La bête du Gévaudan en Auvergne

10 Novembre 2016, 07:00am

Publié par Papou Poustache

On parle de réintégration du loup en Auvergne

Voici un petit rappel d'une histoire que notre région a vécu.

Documents des archives départementales et témoignages de l'époque.

On associe les méfaits de cette bête au département de la Lozère et plus particulièrement à Marvejols et St Chély toutefois il faut savoir que celle -ci a sévit dans la Haute-Loire et le Cantal comme l’atteste les archives départementales du Puy de Dôme.

Vous allez dire encore un article un de plus, oui mais Cet article ne fait que relater quelques fait issues des archives départementales et ne concerne que l'Auvergne et chacun se fera une idée en allant consulter le dossier complet d'archive qui est disponible sur ce lien.

http://www.archivesdepartementales.puydedome.fr/archives/fonds/FRAD063_000030008/n:19

En juin 1764, une femme est attaquée par une bête féroce près de Langogne dans le Gévaudan.

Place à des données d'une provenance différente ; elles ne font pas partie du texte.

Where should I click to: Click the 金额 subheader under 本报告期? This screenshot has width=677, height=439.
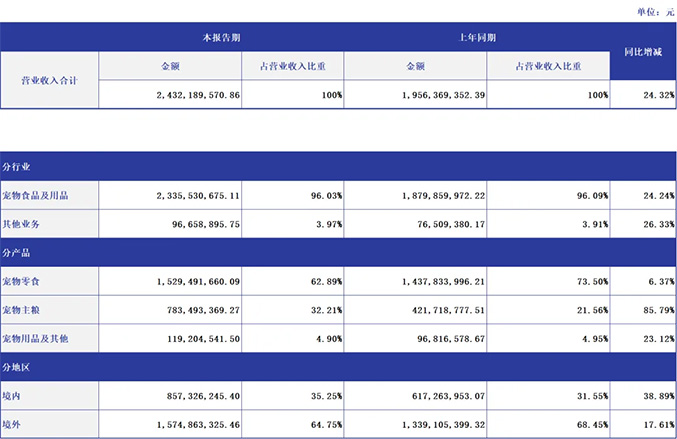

Quelques semaines plus tard, la bête reparait et à partir de cette date jusqu'en 1767, les attaques se multiplient sur le territoire actuel des départements de la Lozère, de la Haute-Loire, du Cantal.

De nombreuses battues sont organisées par les autorités pour débusquer la bête mais en vain. En septembre 1765, Antoine, porte-arquebuse envoyé par le Roi, tue un loup d'une taille imposante qui est reconnu par des témoins comme étant la bête responsable des attaques. Toutefois, celles-ci continuent mais le Roi, convaincu qu'Antoine a abattu la bête du Gévaudan, refuse d'intervenir. Finalement, en 1767, un nommé Chastel tue un animal décrit comme semblable au loup mais avec des différences. A la suite de cela, les attaques cessent.

Les attaques de la bête en Haute-Auvergne expliquent que les Archives départementales conservent dans le fonds de l'intendance d'Auvergne un certain nombre de dossiers relatifs à la bête et à la lutte contre celle-ci.

En fin d'articles vous verrez des extraits des archives départementales du Puy de Dome pour voir en intégralité tous les documents voici le lien.

http://www.archivesdepartementales.puydedome.fr/archives/fonds/FRAD063_000030008/n:19

En Haute Loire

Elle a sévit à Saugues et aux environs de Chanaleilles jusqu'à Langogne mais aussi autour de Langeac.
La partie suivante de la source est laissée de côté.